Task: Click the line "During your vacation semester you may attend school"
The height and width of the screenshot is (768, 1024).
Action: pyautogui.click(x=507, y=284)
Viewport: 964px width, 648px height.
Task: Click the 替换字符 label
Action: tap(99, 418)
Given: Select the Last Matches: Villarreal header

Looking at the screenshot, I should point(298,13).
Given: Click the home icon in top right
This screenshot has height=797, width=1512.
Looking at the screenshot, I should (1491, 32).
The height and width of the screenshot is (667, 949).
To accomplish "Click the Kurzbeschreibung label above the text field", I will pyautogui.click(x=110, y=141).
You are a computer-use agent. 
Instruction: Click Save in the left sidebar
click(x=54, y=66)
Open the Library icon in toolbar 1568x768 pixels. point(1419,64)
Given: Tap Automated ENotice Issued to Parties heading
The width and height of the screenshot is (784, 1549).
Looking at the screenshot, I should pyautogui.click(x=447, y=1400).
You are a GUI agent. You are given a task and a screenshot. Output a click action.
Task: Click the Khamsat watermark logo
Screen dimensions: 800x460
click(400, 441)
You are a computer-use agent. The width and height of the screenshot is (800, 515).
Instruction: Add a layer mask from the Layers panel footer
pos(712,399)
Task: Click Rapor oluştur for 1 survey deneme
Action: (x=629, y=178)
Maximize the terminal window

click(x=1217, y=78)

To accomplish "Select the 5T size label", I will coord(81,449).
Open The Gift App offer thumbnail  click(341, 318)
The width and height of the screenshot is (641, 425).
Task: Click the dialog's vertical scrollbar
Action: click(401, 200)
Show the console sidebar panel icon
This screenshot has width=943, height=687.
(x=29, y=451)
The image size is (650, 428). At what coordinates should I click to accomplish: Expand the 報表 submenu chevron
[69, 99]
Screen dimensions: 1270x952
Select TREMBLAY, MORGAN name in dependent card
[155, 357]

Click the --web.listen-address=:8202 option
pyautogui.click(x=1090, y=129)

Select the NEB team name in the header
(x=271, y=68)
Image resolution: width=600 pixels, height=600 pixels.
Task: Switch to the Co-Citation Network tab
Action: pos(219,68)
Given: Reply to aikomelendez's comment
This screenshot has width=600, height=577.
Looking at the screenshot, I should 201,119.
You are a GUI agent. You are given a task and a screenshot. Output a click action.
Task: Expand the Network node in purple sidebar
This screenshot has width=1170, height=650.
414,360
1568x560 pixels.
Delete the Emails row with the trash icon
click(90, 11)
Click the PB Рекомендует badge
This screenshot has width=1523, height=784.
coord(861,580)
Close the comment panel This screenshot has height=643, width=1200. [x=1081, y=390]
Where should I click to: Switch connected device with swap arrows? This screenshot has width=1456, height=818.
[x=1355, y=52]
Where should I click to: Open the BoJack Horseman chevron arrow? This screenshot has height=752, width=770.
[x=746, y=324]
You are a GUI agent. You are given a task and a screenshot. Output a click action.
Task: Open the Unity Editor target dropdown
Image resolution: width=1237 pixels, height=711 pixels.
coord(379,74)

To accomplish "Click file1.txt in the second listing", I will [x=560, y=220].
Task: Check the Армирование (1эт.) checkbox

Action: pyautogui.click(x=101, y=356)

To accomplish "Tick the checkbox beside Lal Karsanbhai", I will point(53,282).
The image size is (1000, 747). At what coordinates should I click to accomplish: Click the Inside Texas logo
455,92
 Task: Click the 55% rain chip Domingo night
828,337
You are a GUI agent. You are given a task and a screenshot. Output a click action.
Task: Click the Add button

* What you need to do
The records above are to be duplicated word for word.

* Exercise output
Task: Click the line "During your vacation semester you may attend school"
The height and width of the screenshot is (768, 1024).
Action: pyautogui.click(x=507, y=284)
Viewport: 964px width, 648px height.
Task: Click the 替换字符 label
Action: tap(99, 418)
Given: Select the Last Matches: Villarreal header

Looking at the screenshot, I should point(298,13).
Given: Click the home icon in top right
This screenshot has height=797, width=1512.
Looking at the screenshot, I should (1491, 32).
The height and width of the screenshot is (667, 949).
To accomplish "Click the Kurzbeschreibung label above the text field", I will pyautogui.click(x=110, y=141).
You are a computer-use agent. 
Instruction: Click Save in the left sidebar
click(x=54, y=66)
Open the Library icon in toolbar 1568x768 pixels. point(1419,64)
Given: Tap Automated ENotice Issued to Parties heading
The width and height of the screenshot is (784, 1549).
Looking at the screenshot, I should pyautogui.click(x=447, y=1400).
You are a GUI agent. You are given a task and a screenshot. Output a click action.
Task: Click the Khamsat watermark logo
Screen dimensions: 800x460
click(400, 441)
You are a computer-use agent. The width and height of the screenshot is (800, 515).
Instruction: Add a layer mask from the Layers panel footer
pos(712,399)
Task: Click Rapor oluştur for 1 survey deneme
Action: (x=629, y=178)
Maximize the terminal window

click(x=1217, y=78)

To accomplish "Select the 5T size label", I will coord(81,449).
Open The Gift App offer thumbnail  click(341, 318)
The width and height of the screenshot is (641, 425).
Task: Click the dialog's vertical scrollbar
Action: click(401, 200)
Show the console sidebar panel icon
This screenshot has width=943, height=687.
(x=29, y=451)
The image size is (650, 428). At what coordinates should I click to accomplish: Expand the 報表 submenu chevron
[69, 99]
Screen dimensions: 1270x952
Select TREMBLAY, MORGAN name in dependent card
[155, 357]

Click the --web.listen-address=:8202 option
pyautogui.click(x=1090, y=129)

Select the NEB team name in the header
(x=271, y=68)
Image resolution: width=600 pixels, height=600 pixels.
Task: Switch to the Co-Citation Network tab
Action: pos(219,68)
Given: Reply to aikomelendez's comment
This screenshot has width=600, height=577.
Looking at the screenshot, I should 201,119.
You are a GUI agent. You are given a task and a screenshot. Output a click action.
Task: Expand the Network node in purple sidebar
This screenshot has width=1170, height=650.
414,360
1568x560 pixels.
Delete the Emails row with the trash icon
click(90, 11)
Click the PB Рекомендует badge
This screenshot has width=1523, height=784.
coord(861,580)
Close the comment panel This screenshot has height=643, width=1200. [x=1081, y=390]
Where should I click to: Switch connected device with swap arrows? This screenshot has width=1456, height=818.
[x=1355, y=52]
Where should I click to: Open the BoJack Horseman chevron arrow? This screenshot has height=752, width=770.
[x=746, y=324]
You are a GUI agent. You are given a task and a screenshot. Output a click action.
Task: Open the Unity Editor target dropdown
Image resolution: width=1237 pixels, height=711 pixels.
coord(379,74)

To accomplish "Click file1.txt in the second listing", I will [x=560, y=220].
Task: Check the Армирование (1эт.) checkbox

Action: pyautogui.click(x=101, y=356)

To accomplish "Tick the checkbox beside Lal Karsanbhai", I will point(53,282).
The image size is (1000, 747). At what coordinates should I click to accomplish: Click the Inside Texas logo
455,92
 Task: Click the 55% rain chip Domingo night
828,337
You are a GUI agent. You are given a task and a screenshot. Output a click action.
Task: Click the Add button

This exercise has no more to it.